Sutikno Bronto menyebut jejak batuan itu fosil gunung api Parangtritis. Ia mengutip laporan peneliti Hartono (2000), yang pertama kali melaporkan temuannya.

Singkapan batuan segar berupa perselingan breksi gunung api dan lava andesit yang merupakan fasies proksi fosil gunung api.
Singkapan batuan segar berupa perselingan breksi gunung api dan lava andesit yang merupakan fasies proksi fosil gunung api. (TRIBUNJOGJA.COM | Setya Krisna Sumarga)

Penampakannya berupa perbukitan berketinggian 100-300 meter di atas permukaan laut. Bentuk bukitnya lebih membulat dibanding perbukitan gamping di sebelah timurnya.
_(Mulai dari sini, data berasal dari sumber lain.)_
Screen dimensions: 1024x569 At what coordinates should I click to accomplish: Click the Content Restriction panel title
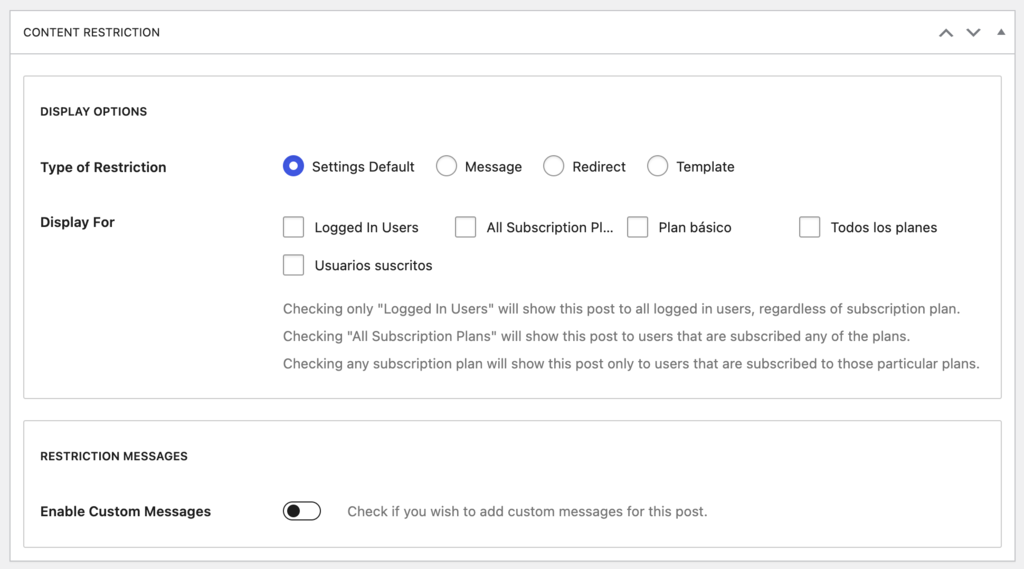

Penanda lainya bisa dilihat dari kemunculan sumber air panas di wilayah Parangtritis, yang popular disebut pemandian air panas Parang Wedang.

Ada dua sumur atau sumber air panas yang letaknya tak jauh dari komplek makam Syekh Magribi di tepi timur jalan sebelum memasuki kawasan pantai.

Tribun Jogja menyambangi kedua sumber air panas, yang satu di antaranya dimiliki atau sumur air panas ini milik pribadi warga.

Baca juga: Melihat Langsung Fenomena Batuan yang Mengulit Bawang di Gunung Purba Godean

Sumber air panas Parang Wedang berupa sumuran yang terletak di kolam penampungan. Secara visual, dari dalam sumur itu gelembung-gelembung udara bermunculan secara teratur.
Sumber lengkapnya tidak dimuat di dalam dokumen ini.